“The sacrifices of God are a broken spirit; a broken and contrite heart, O God, you will not despise.”
We’ve had a rough week. Yeah, another one. This time I actually shared my heart with some more people than I did last time. Interesting social experiment, I’m realizing (although that wasn’t my intent). I’m finding that when one shares the details of some family drama or crisis they are experiencing, the responses from the listeners will fall into one of a few different categories: some will offer their own advice on what they would do if their kid had screwed up so royally, some will maybe find the issue too big and scary or too alien to their own experiences that they can’t relate so they just offer a sympathetic shake of the head and an “I’m sorry” or “You’ll be in my thoughts,” some listen with their hearts and then share their own stories with you letting you know that they (or their kid) has also led a dark and dangerous life at one time and made it through to become upstanding, respectable citizens. Then there are the people who do all that they can to empathize and even take it a step further by offering prayer and scripture. Finally! Something I can use!
A good friend sent me a blog post written by a mother in a situation very similar to mine. It was so similar to mine, I’m now beginning to wonder if she hijacked my story or plagiarized it or was following me around for the past three years. No, just kidding. But still. . .one has to wonder. Anyway, my friend loved me enough to send me this post that didn’t “should” me but gave insights into her own experience and what worked for her and, even better, what God taught her through it. She quoted Revelation 5:8:
“. . .the four living creatures and the twenty-four elders fell down before the Lamb. Each one had a harp and they were holding golden bowls full of incense, which are the prayers of the saints.”
How beautiful is that! How did I not see it before? Do you know who those saints are? We are the saints. Followers of Christ are those saints. This verse says that my prayers become incense in golden bowls. Those prayers, my prayers, flow up to God when I offer Him the concerns of my heart. I had never considered my prayers in this way. Over the years, I’ve changed the way I pray.
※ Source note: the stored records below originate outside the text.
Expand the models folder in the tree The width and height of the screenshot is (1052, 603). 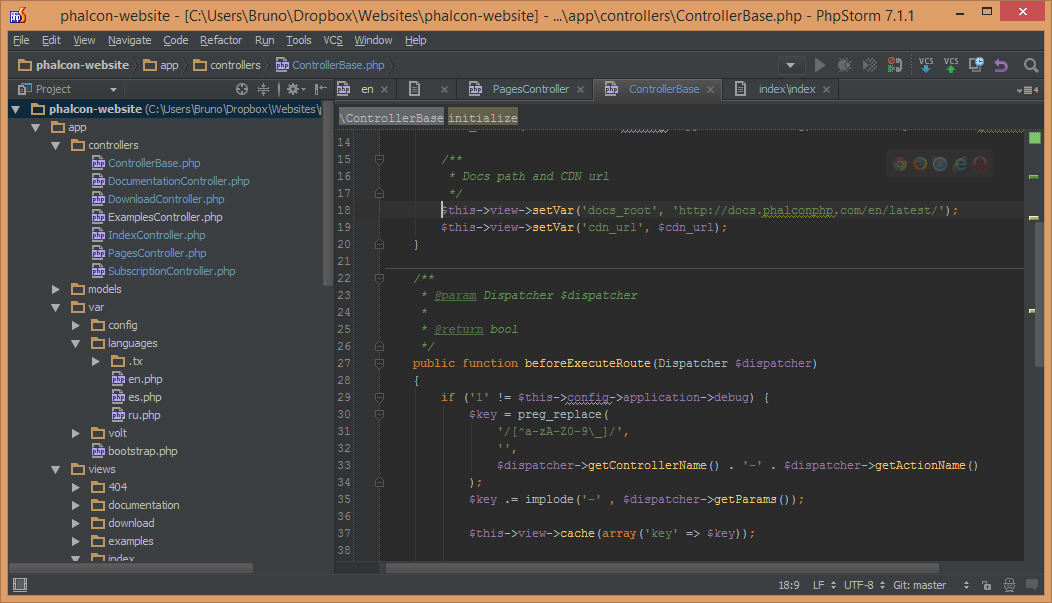pos(57,289)
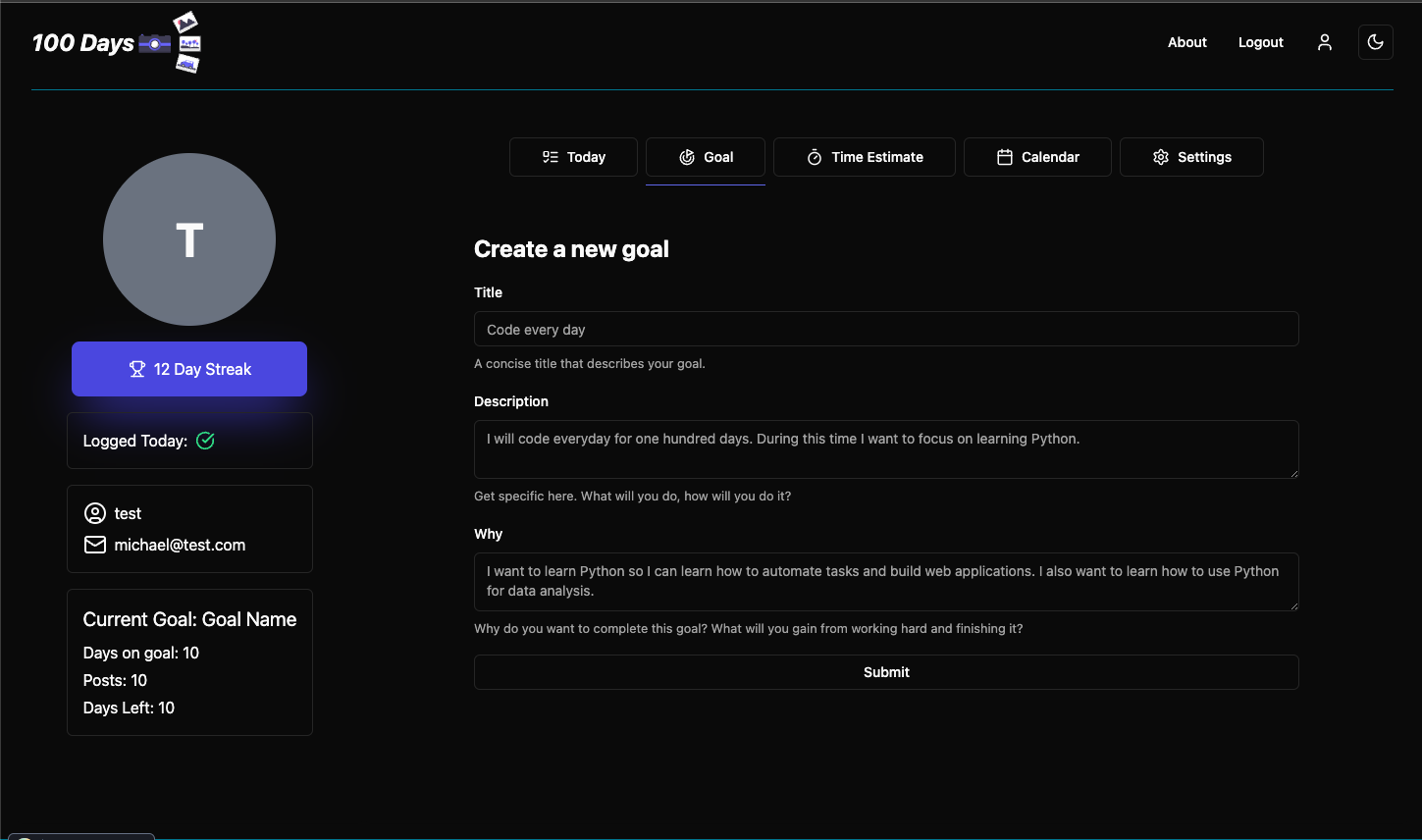The image size is (1422, 840).
Task: Click the green Logged Today checkmark icon
Action: click(x=205, y=441)
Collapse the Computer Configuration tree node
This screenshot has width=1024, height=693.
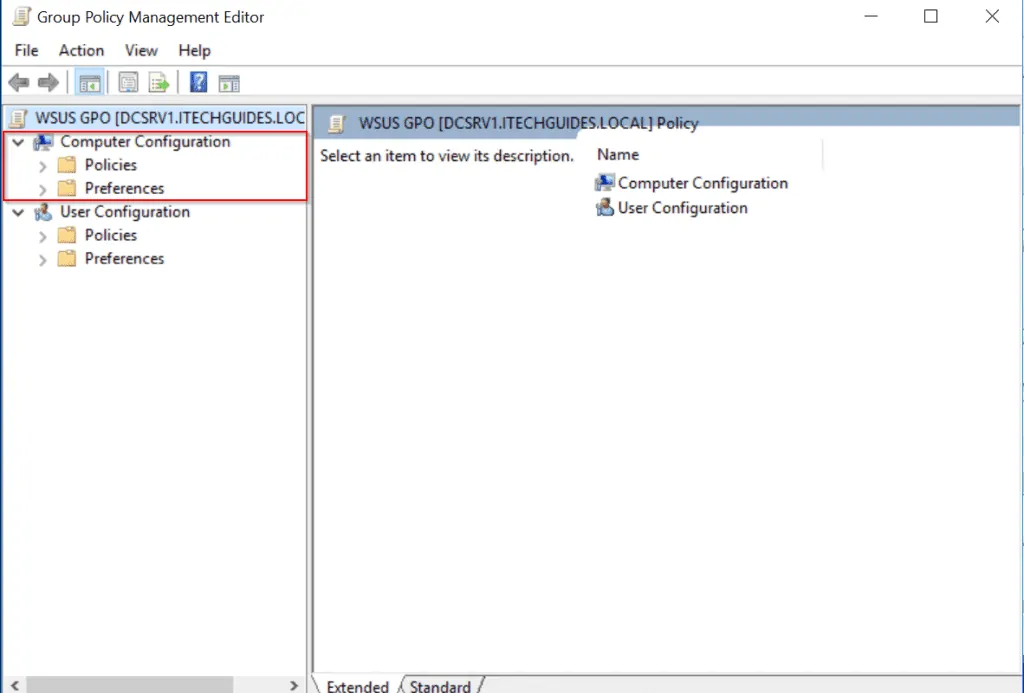click(x=17, y=141)

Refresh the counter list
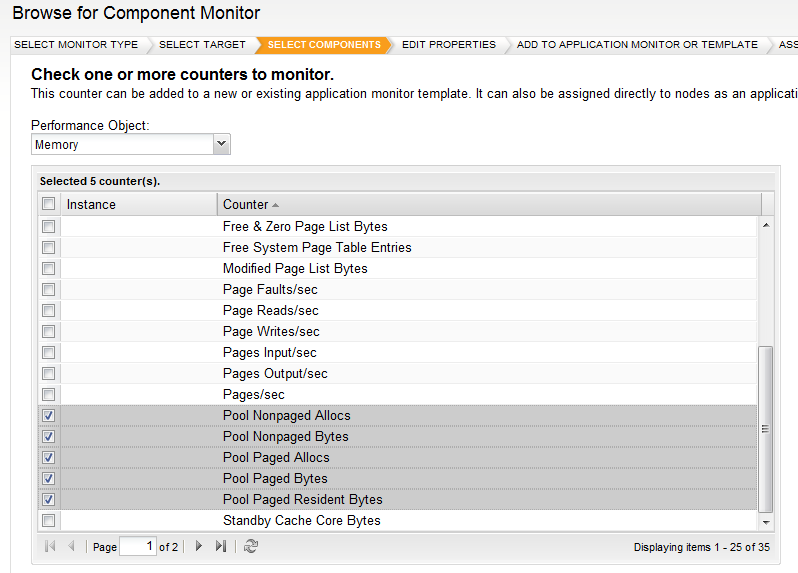point(251,547)
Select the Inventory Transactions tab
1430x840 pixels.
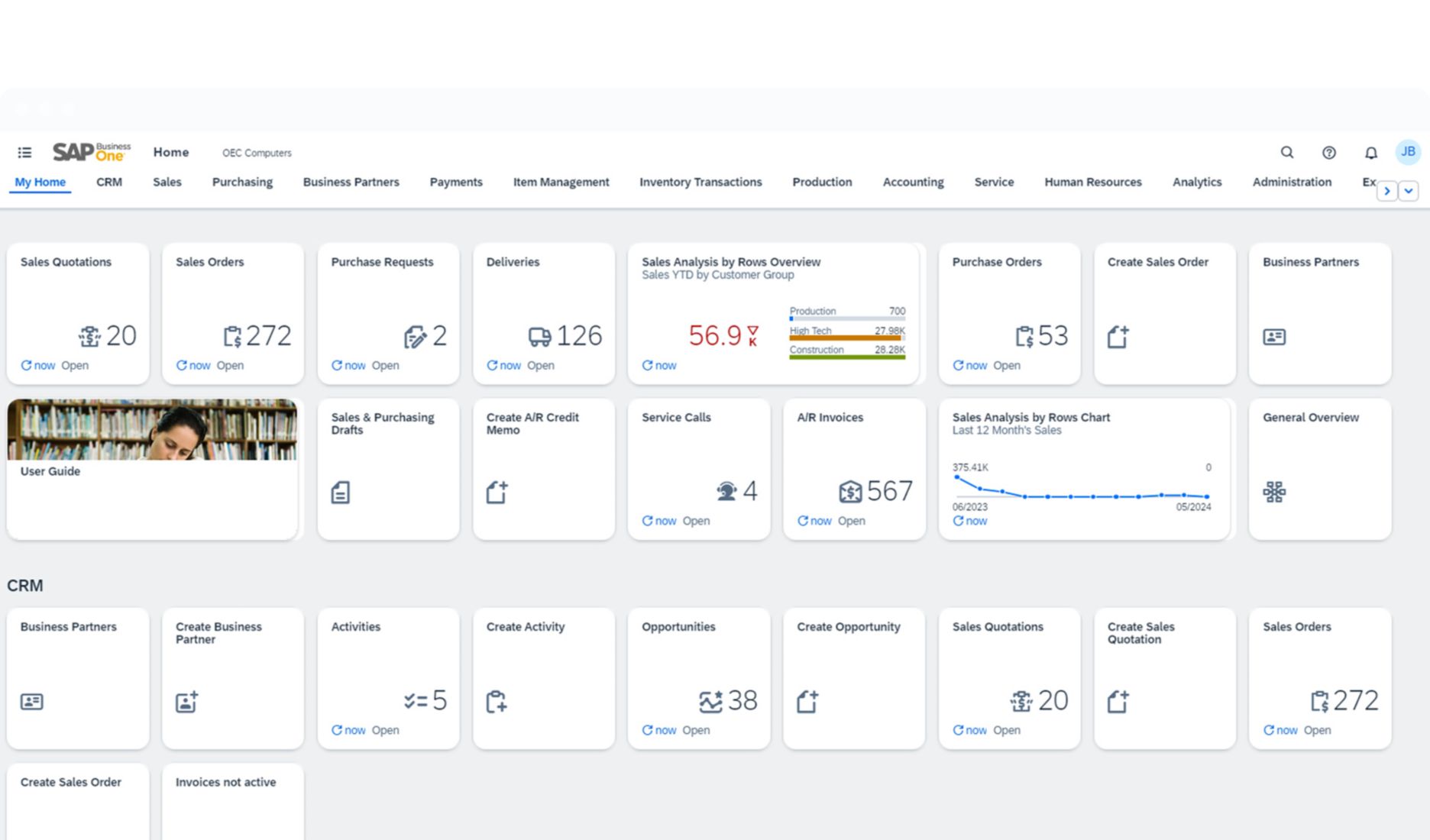[700, 182]
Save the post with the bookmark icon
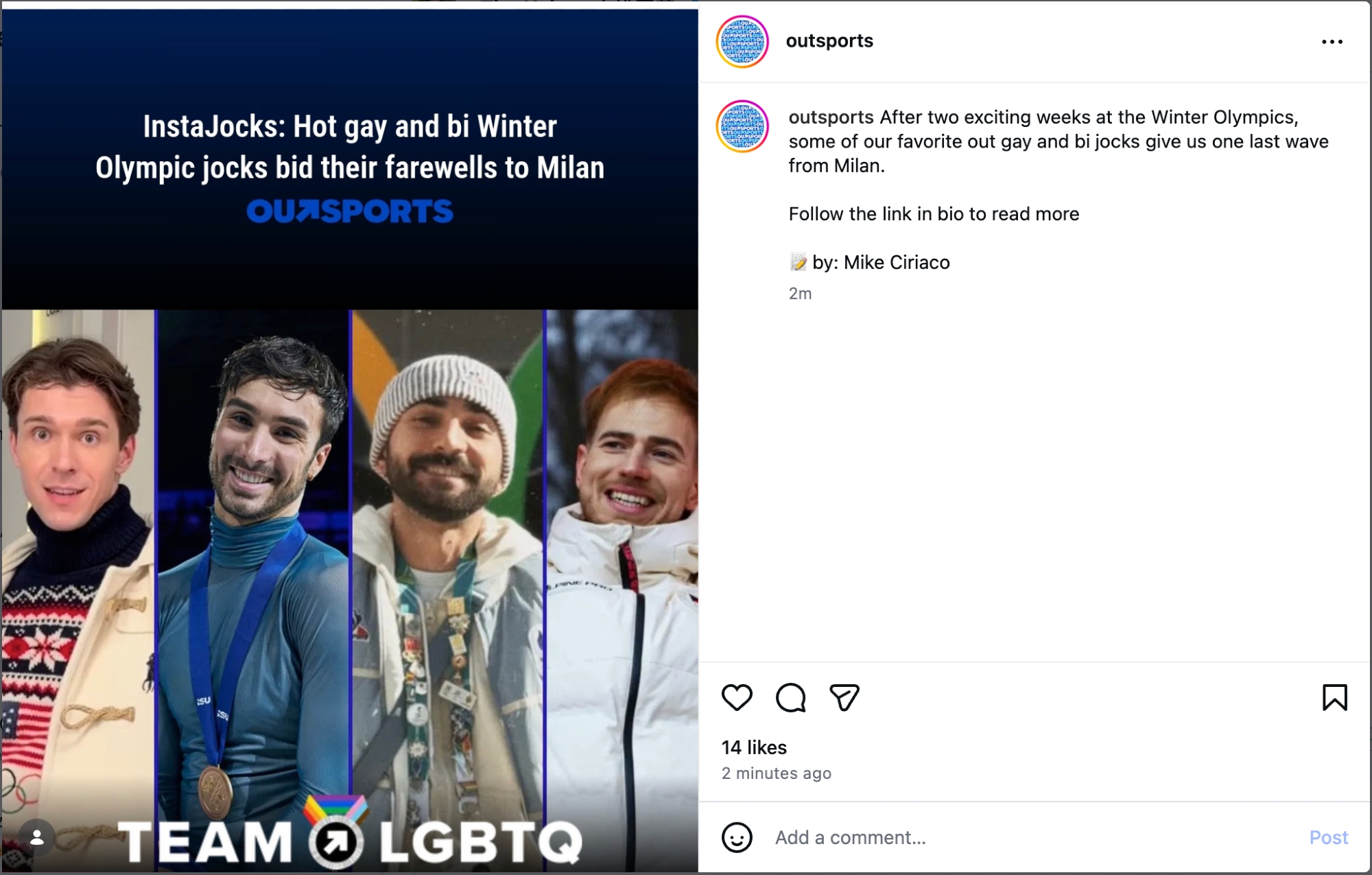 [x=1334, y=697]
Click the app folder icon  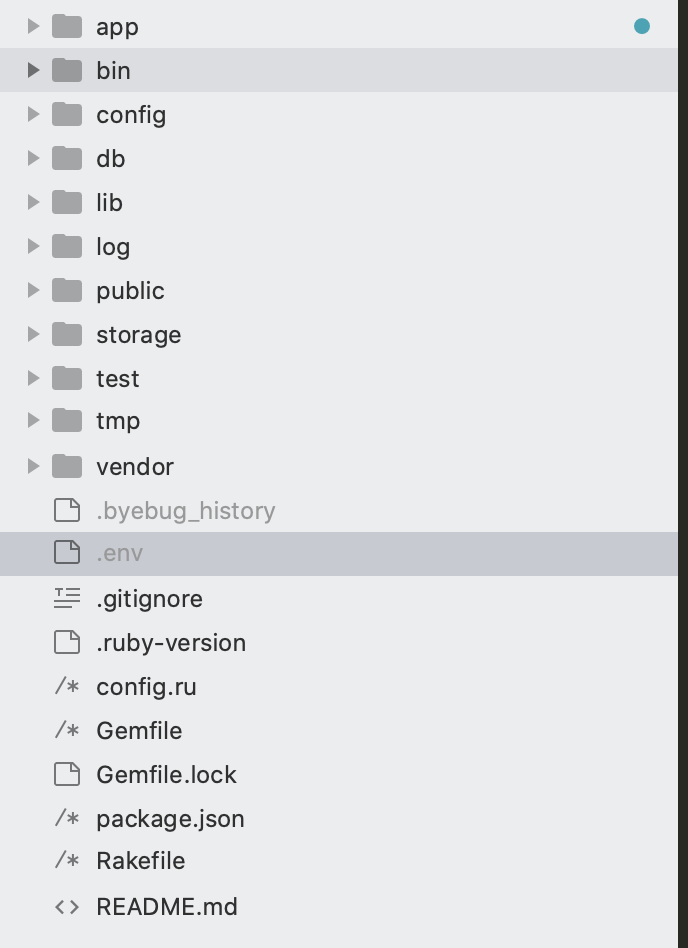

I’ve learned that God is not some cosmic Santa Claus waiting for me to send Him my wish list so He can give me everything I want without regard for what God deems best for me. I’ve learned to seek His will before my own (“Thy kingdom come, thy will be done.” Not my kingdom come, my will be done). I’ve learned that his thoughts are higher than mine, His ways not mine. So hopefully, I’ve progressed to the point where I’m not pestering Him too much or throwing spiritual temper tantrums. Ok, who am I kidding? I have my own book of lamentations. Point is, forward is forward, right people?
So I read the verses about golden bowls and wanted to hold fast to that image, wanted to have it ever before me, wanted to plaster it as my background image on my laptop screen. So I googled it. A number of images came up of shiny ancient golden bowls, and then a picture came up that I didn’t expect. It was a picture of the famous photo “Grace” by Eric Enstrom. Somewhere around 1918, Enstrom photographed an elderly man who appears to be praying over a simple meal. Why did this image appear when I searched for images of golden bowls? Because Google seemed to make the connection between the Revelation reference and the photo. That man sitting at the table offering thanks for the loaf of bread and the bowl of soup or asking God for forgiveness or lamenting a prodigal child is filling golden bowls. If he has faith, he knows that God will honor those prayers even as they offer Him, our Heavenly Father, a sweet aroma.